# Tasks and exercises
**a.** In the message on amphibious hamza, why does John Hudson say the hamza's placement is a display issue rather than an encoding issue? Please answer in one to three sentences.
**b.** Shorten the paragraph in the message on amphibious hamza that begins "Not quite. It is a floating mark", keeping its main facts.

# Passage given
►

Re: Chairless/Amphibious hamza

From: arno (
Date: Fri Dec 21 2007 - 03:47:47 CST

  • Next message: Jukka K. Korpela: "Re: CLDR Usage of Gregorian Calendar Era Terms: BC and AD -- Can we please have "CE" and "BCE" ?"

    John Hudson wrote:
    > arno wrote:
    >> I simply place hamza above a tatweel. From a printers point of view
    >> there is no problem.
    > Tatweel, as an encoded character, is a hack inherited from metal
    > typesetting technology. It is the elevation of an elongation of a letter
    > into the status of a separate character. It is another example of a
    > confusion of roles between the encoding of text and the display of text.
    > ... There is the one hamza letter U+0621,
    > which most fonts and layout engines treat as disjoining. This is
    > the letter that Tom and I consider amphibious according to the grammar
    > of the script (which is not the same thing as the grammar of a
    > particular language). When the hamza occurs between two letters that
    > would normally join, those letters should join and the hamza should
    > float above between them. When the hamza occurs between two letters that
    > would not normally join, it sits between them. It is a single letter
    > that behaves as a floating mark in one context and as a spacing
    > character in another context.

    Not quite. It is a floating mark that lengthens the connection between
    the letter before and the letter after -- or in other words: it is a
    mark above (or below) tatwîl.
    I agree with you, that storing "amphib Hamza" instead of "tatweel +
    hamza above" OR "tatweel + hamza below" is more elegant, but much more
    difficult to interpret.

    > Since the distinction is one of shaping and positioning, determined by
    > the shaping behaviour of adjacent letters, I believe that this is
    > properly addressed as a display issue and not as an encoding issue.

    You state this as a fact.
    But I wrote earlier, that I disagree.
    Only when you have a fully vowel text and a clearly defined locale,
    adjacent chars will determine the position of hamza sufficiently.

    > That
    > is, I do not believe a character-level distinction exists or should
    > exist between the hamza between two joining letters and the hamza
    > between two non-joining ketters. The distinction is in the display.

◄

# Material provided
►

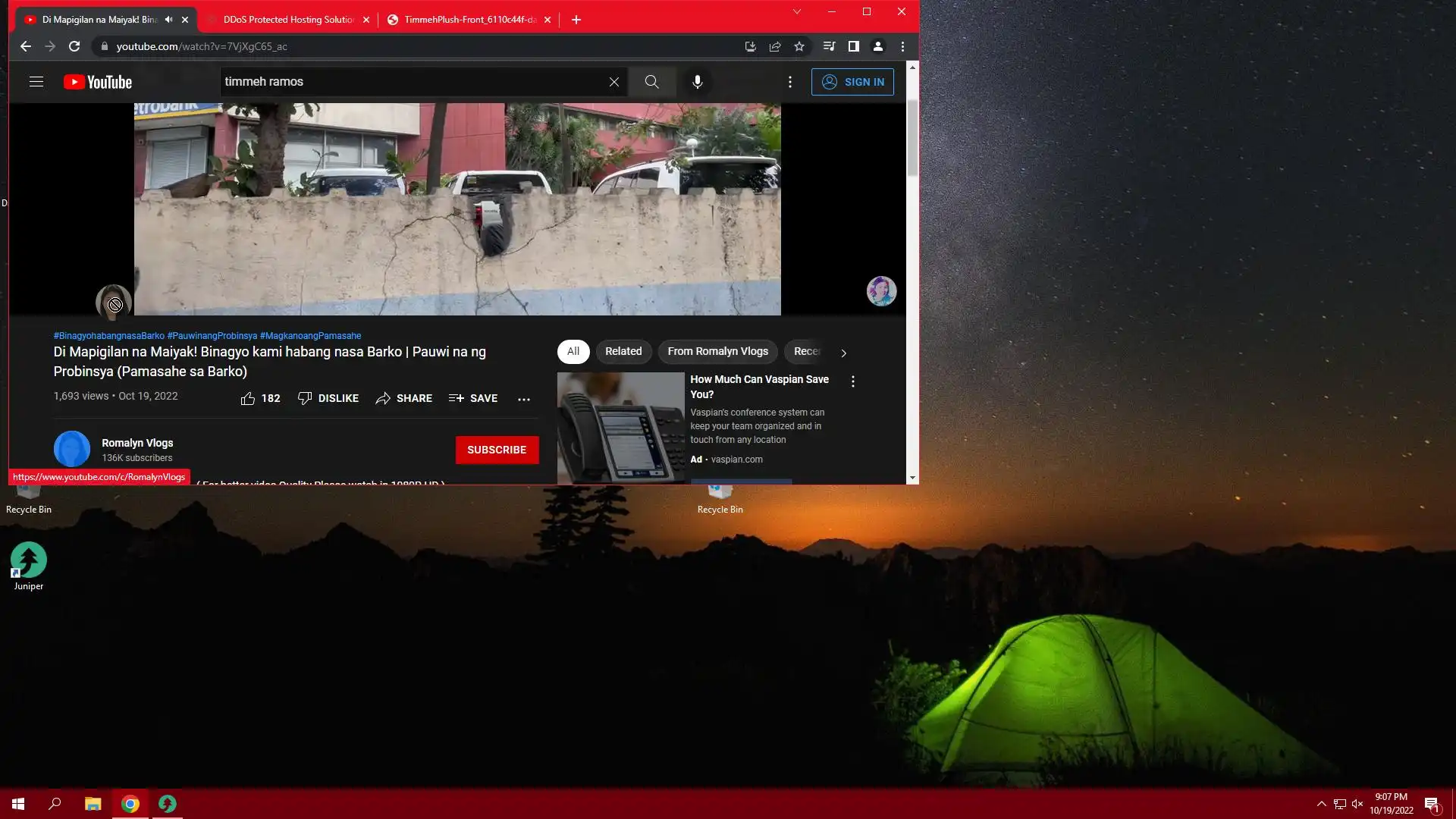The height and width of the screenshot is (819, 1456).
Task: Click the red SUBSCRIBE button
Action: pos(497,450)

◄

# Solutions
**a.** John Hudson says the difference between a hamza that floats above two joining letters and one that sits between two non-joining letters is a matter of shaping and positioning. That difference is determined by the shaping behavior of the adjacent letters, so it belongs to display rather than to encoding.

**b.** The hamza is a floating mark that lengthens the connection between the letters before and after it, in effect a mark above or below tatwîl. Storing an "amphib Hamza" is more elegant than storing "tatweel + hamza above" or "tatweel + hamza below," but it is much harder to interpret.